§ Work request:
Reproduce the following entries verbatim, each one complete.

= = = = = = =

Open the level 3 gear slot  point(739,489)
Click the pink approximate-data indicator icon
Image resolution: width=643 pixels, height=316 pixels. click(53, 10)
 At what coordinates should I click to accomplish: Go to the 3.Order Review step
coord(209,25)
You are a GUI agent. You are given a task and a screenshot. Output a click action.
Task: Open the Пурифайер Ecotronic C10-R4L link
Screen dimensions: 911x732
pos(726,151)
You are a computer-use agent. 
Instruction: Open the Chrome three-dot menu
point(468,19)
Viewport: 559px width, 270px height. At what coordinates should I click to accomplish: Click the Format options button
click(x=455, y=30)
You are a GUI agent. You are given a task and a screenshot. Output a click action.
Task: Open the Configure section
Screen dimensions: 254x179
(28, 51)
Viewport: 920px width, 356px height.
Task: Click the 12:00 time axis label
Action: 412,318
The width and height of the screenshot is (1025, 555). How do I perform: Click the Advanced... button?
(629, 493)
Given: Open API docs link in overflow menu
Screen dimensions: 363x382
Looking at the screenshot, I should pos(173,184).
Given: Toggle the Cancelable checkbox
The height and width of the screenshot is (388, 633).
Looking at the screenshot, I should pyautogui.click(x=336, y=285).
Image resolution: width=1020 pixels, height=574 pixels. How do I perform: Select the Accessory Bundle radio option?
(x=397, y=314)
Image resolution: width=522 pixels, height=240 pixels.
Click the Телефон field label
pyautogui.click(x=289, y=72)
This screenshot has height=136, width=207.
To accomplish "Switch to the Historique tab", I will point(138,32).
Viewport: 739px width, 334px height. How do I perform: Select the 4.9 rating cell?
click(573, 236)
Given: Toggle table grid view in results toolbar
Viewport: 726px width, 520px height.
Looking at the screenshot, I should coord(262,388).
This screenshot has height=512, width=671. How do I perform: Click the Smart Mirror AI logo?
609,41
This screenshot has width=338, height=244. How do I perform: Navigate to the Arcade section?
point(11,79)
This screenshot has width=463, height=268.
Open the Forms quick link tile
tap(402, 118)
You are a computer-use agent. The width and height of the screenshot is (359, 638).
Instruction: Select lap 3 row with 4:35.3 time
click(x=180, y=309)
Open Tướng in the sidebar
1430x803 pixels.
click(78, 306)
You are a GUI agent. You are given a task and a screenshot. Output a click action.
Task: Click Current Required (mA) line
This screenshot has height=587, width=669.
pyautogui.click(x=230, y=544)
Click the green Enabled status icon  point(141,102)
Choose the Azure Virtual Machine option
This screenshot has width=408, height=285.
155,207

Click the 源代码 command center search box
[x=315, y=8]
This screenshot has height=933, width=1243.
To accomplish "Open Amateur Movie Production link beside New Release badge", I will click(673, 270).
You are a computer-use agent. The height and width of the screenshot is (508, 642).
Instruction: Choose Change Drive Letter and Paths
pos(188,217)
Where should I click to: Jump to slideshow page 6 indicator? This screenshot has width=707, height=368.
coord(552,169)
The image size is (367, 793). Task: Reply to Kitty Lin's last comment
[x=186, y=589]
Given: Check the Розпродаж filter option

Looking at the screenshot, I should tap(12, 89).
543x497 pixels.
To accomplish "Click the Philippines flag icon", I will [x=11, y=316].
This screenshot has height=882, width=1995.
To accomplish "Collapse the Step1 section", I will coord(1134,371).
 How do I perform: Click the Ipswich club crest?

= = = = = = =

§ Expected answer:
Open the level 3 gear slot  point(739,489)
Click the pink approximate-data indicator icon
Image resolution: width=643 pixels, height=316 pixels. click(53, 10)
 At what coordinates should I click to accomplish: Go to the 3.Order Review step
coord(209,25)
You are a GUI agent. You are given a task and a screenshot. Output a click action.
Task: Open the Пурифайер Ecotronic C10-R4L link
Screen dimensions: 911x732
pos(726,151)
You are a computer-use agent. 
Instruction: Open the Chrome three-dot menu
point(468,19)
Viewport: 559px width, 270px height. At what coordinates should I click to accomplish: Click the Format options button
click(x=455, y=30)
You are a GUI agent. You are given a task and a screenshot. Output a click action.
Task: Open the Configure section
Screen dimensions: 254x179
(28, 51)
Viewport: 920px width, 356px height.
Task: Click the 12:00 time axis label
Action: 412,318
The width and height of the screenshot is (1025, 555). How do I perform: Click the Advanced... button?
(629, 493)
Given: Open API docs link in overflow menu
Screen dimensions: 363x382
Looking at the screenshot, I should pos(173,184).
Given: Toggle the Cancelable checkbox
The height and width of the screenshot is (388, 633).
Looking at the screenshot, I should pyautogui.click(x=336, y=285).
Image resolution: width=1020 pixels, height=574 pixels. How do I perform: Select the Accessory Bundle radio option?
(x=397, y=314)
Image resolution: width=522 pixels, height=240 pixels.
Click the Телефон field label
pyautogui.click(x=289, y=72)
This screenshot has height=136, width=207.
To accomplish "Switch to the Historique tab", I will point(138,32).
Viewport: 739px width, 334px height. How do I perform: Select the 4.9 rating cell?
click(573, 236)
Given: Toggle table grid view in results toolbar
Viewport: 726px width, 520px height.
Looking at the screenshot, I should coord(262,388).
This screenshot has height=512, width=671. How do I perform: Click the Smart Mirror AI logo?
609,41
This screenshot has width=338, height=244. How do I perform: Navigate to the Arcade section?
point(11,79)
This screenshot has width=463, height=268.
Open the Forms quick link tile
tap(402, 118)
You are a computer-use agent. The width and height of the screenshot is (359, 638).
Instruction: Select lap 3 row with 4:35.3 time
click(x=180, y=309)
Open Tướng in the sidebar
1430x803 pixels.
click(78, 306)
You are a GUI agent. You are given a task and a screenshot. Output a click action.
Task: Click Current Required (mA) line
This screenshot has height=587, width=669.
pyautogui.click(x=230, y=544)
Click the green Enabled status icon  point(141,102)
Choose the Azure Virtual Machine option
This screenshot has width=408, height=285.
155,207

Click the 源代码 command center search box
[x=315, y=8]
This screenshot has height=933, width=1243.
To accomplish "Open Amateur Movie Production link beside New Release badge", I will click(673, 270).
You are a computer-use agent. The height and width of the screenshot is (508, 642).
Instruction: Choose Change Drive Letter and Paths
pos(188,217)
Where should I click to: Jump to slideshow page 6 indicator? This screenshot has width=707, height=368.
coord(552,169)
The image size is (367, 793). Task: Reply to Kitty Lin's last comment
[x=186, y=589]
Given: Check the Розпродаж filter option

Looking at the screenshot, I should tap(12, 89).
543x497 pixels.
To accomplish "Click the Philippines flag icon", I will [x=11, y=316].
This screenshot has height=882, width=1995.
To accomplish "Collapse the Step1 section", I will coord(1134,371).
 How do I perform: Click the Ipswich club crest?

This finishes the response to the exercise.